### Exercise tasks
a - Set down the part of the profile of Shirley Tracey between "Shirley wears a" and "for ordering it.", inclusive, word for word.
b - In the profile of Shirley Tracey, what foods did she try for the first time as a server at The Beef Tree?
c - Extend the profile of Shirley Tracey and her restaurants, picking up after its last sentence.
[[ Text passage open ]]
On the wall at Shirley’s in the Woods Cafe is an old tourist map of eastern Kalkaska County. Shirley Tracey says she bought it years before she owned her restaurant in Bear Lake.
The map’s been changed. Her daughter made the cartoon fisherman look like Shirley.
“She put me on the map,” Shirley says pointing to the alteration. “This little fishermen up here, turned it into a Shirley.”
Shirley wears a white T-shirt under a black apron. She has short red hair and glasses.
She spends a lot of her time in the back part of the kitchen, baking and prepping food on a stainless steel counter.
Shirley’s family has been in the restaurant business around here for a few generations. It started when her grandma bought a cafe in Mancelona after World War II. But that didn’t mean cooking was an important skill in Shirley’s house. She says her mom would serve au gratin potatoes from a box.
“If she was really doing it up right, you'd have boxed au gratins and instant mashed potatoes,” she says. “That’s just how she cooked.”
Shirley can’t stand the idea of eating potatoes from a box. Pretty much any processed food is abhorrent to her, even the few items she grudgingly keeps on her menu, like American cheese. She says she'll occasionally chide people for ordering it.
“If I had my way, I wouldn’t carry it,” she says. “But the customers love American cheese.”
Shirley Tracey got interested in food while working at a restaurant in Traverse City in the 1970s called The Beef Tree. As a server there, she tried foods she had never heard of, like borscht and snails.
“I never dreamed people ate snails because I was raised in such a small town,” she says.
Shirley now owns two restaurants in small towns in Antrim and Kalkaska Counties: the original Shirley’s is in Mancelona.
[[ Text passage closed ]]
[[ Study material open ]]
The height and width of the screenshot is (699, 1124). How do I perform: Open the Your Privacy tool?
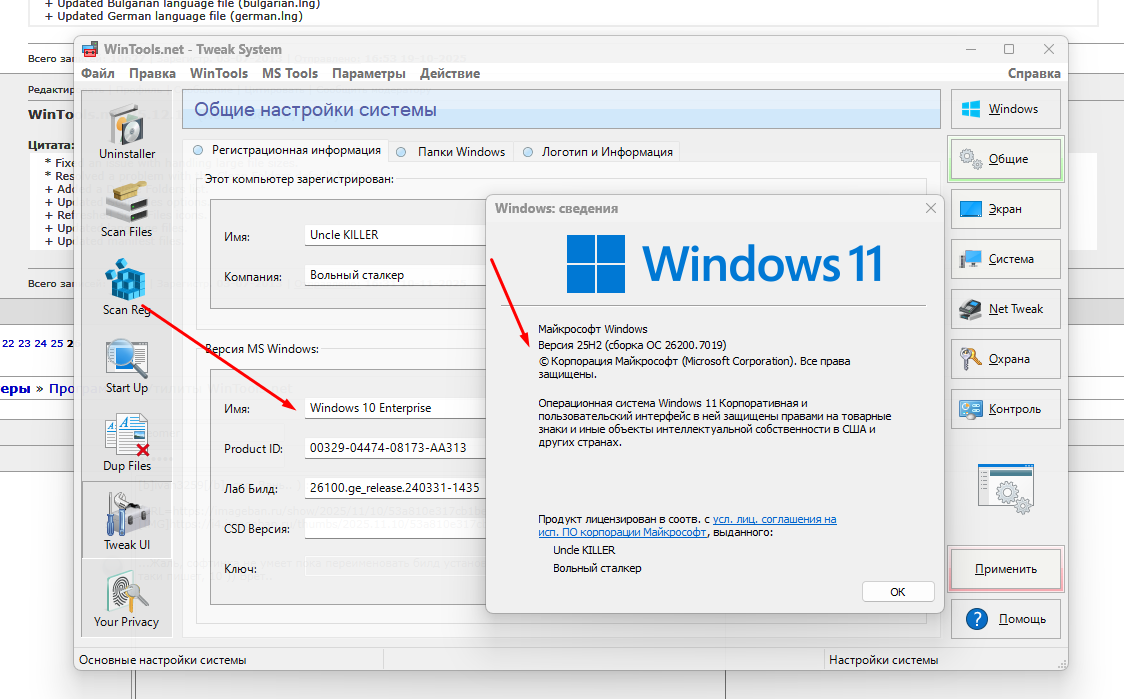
[[ Study material closed ]]
[[ Study material open ]]
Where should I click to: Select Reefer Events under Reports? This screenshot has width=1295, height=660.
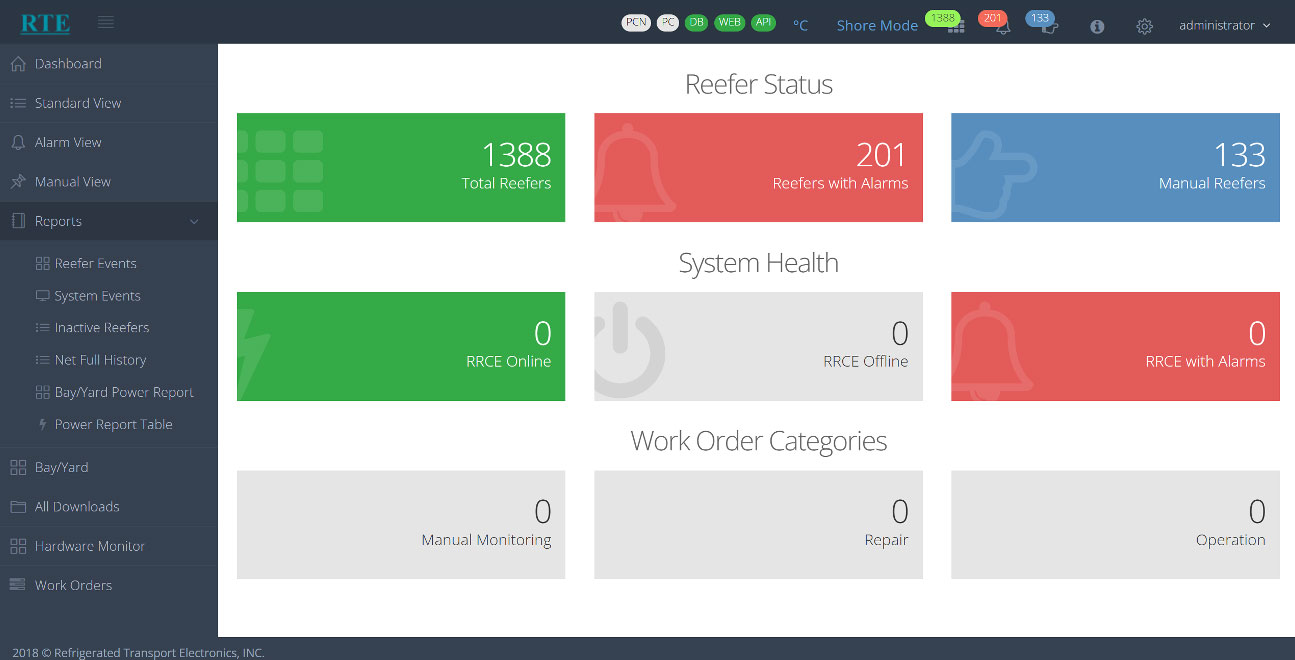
[[ Study material closed ]]
### Answers to the tasks
a -
Shirley wears a white T-shirt under a black apron. She has short red hair and glasses.
She spends a lot of her time in the back part of the kitchen, baking and prepping food on a stainless steel counter.
Shirley’s family has been in the restaurant business around here for a few generations. It started when her grandma bought a cafe in Mancelona after World War II. But that didn’t mean cooking was an important skill in Shirley’s house. She says her mom would serve au gratin potatoes from a box.
“If she was really doing it up right, you'd have boxed au gratins and instant mashed potatoes,” she says. “That’s just how she cooked.”
Shirley can’t stand the idea of eating potatoes from a box. Pretty much any processed food is abhorrent to her, even the few items she grudgingly keeps on her menu, like American cheese. She says she'll occasionally chide people for ordering it.

b - Borscht and snails.

c -
She tries to make everything from scratch, including her bread. When we visited in late June, she was working on a new recipe, that includes pumpkin seeds, flax seed and spices like turmeric and cumin. She hadn’t named it yet but had some fairly corny ideas, like “cum-in get it.”
“My waitresses are really annoyed with that idea because then they’re stuck saying this stuff and it drives them crazy,” she says.
Shirley’s in The Woods Cafe is about halfway between Kalkaska and Grayling on M-72. The cafe is right next to The Blue Buck, a grocery store with a statue of a royal blue stag on the roof. Her customers are a mix of locals and people who come to this area to hunt and fish or snowmobile or paddle the Manistee River.
Shirley says it can be a tough place to push more exotic foods, like bread with flax seed and cumin. She says she’ll go around and spoon feed people samples to get them to try new foods.
“They love it,” she says. “Everybody loves to feel special.”
Shirley Tracey started working in restaurants almost 50 years ago. She only left the food business for six months to sell furniture.
She says this work has taught her to believe in hospitality. When she was younger, she says she would put on high heels and tight pants to look good.
“Now I walk out there with a big old tray of cookies and that’s how I look good,” she says with a laugh.